Yesterday I read Deuteronomy 15 where God asks all Jews to cancel all debts every seven years. God didn’t want there to be any poor among his people, so He basically required money-lenders to release their debtors from anything owed, to wipe the slate clean. This sounds like a good deal for the borrower, but what about the money-lender?
What if God asked me to give my money away? Would I resent the guy who got off? Would I feel robbed, or stolen from by not only God, but also by the borrower? And then, as if cancelling the debt wasn’t enough, God says, “If there is a poor man…do not be hardhearted or tightfisted toward your poor brother. Rather be open-handed and freely lend to him whatever he needs. Be careful not to harbor this wicked thought, ‘The seventh year, the year for canceling debts, is near,’ so that you do not show ill will toward your needy brother and give him nothing. He may then appeal to the LORD against you, and you will be found guilty of sin.”
Really? God is asking me to not only give my money away to others, but to be cheerful about it? The Bible is so blunt when diagnosing our sin. The Lord knew what would happen in the hearts of the money-lenders, so he warned them not to become bitter, but God did not ask them to obey without a promise. If they were faithful, He would bless them in all their work and everything they put their hands to.
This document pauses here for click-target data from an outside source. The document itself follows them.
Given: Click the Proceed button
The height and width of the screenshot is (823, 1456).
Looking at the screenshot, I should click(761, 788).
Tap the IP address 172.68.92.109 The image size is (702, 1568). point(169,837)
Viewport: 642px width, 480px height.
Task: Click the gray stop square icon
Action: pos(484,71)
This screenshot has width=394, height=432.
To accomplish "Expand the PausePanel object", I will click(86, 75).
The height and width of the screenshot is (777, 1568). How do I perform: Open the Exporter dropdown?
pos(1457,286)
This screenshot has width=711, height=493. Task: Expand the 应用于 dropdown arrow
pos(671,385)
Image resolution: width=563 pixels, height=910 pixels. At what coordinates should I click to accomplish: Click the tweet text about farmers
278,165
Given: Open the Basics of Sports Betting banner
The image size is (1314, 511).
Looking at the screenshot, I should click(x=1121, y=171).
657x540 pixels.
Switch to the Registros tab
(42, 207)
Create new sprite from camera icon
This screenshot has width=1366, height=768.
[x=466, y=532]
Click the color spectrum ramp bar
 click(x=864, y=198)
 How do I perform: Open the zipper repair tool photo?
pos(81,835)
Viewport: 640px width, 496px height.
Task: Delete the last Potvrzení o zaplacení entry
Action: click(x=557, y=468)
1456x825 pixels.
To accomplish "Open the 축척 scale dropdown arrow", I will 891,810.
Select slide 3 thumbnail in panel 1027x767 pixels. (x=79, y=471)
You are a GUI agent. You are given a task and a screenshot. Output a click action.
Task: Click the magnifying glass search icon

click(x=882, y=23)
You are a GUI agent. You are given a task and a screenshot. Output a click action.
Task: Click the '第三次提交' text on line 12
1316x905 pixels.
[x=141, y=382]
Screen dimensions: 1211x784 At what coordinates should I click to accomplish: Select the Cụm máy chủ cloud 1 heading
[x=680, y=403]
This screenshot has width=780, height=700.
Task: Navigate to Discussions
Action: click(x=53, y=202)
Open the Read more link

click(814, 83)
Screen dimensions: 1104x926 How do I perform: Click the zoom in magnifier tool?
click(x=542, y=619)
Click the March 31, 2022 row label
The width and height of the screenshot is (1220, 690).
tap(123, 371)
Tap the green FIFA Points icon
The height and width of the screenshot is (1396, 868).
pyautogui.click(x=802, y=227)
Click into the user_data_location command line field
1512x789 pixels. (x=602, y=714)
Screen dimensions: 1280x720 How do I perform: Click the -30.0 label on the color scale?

In other words, God knew some people would have the personality and drive to make it in business, to succeed financially. He promised to bless them in their abilities and their work, but he wanted them to consider how they may also love and provide generously for the other Jews, their brothers and sisters. Every year, they had to trust God was their Provider cancelling any debts owed.
This is no easy concept. God is asking them to give their money away, to not hold the people they have loaned to responsible. They had to hope and trust in the reciprocal generosity of a God they’d never seen.
I most often sin when I don’t trust God has my best interest at heart--when I feel like He doesn’t hear or see me, or when I’m afraid He won’t take care of my needs. However, like the money-lenders, my challenge is to look past myself to see and hear the needs of those around me. Somehow, all the while, trust God will meet mine. When I look past myself to trust God, it nullifies my desire/reason to sin.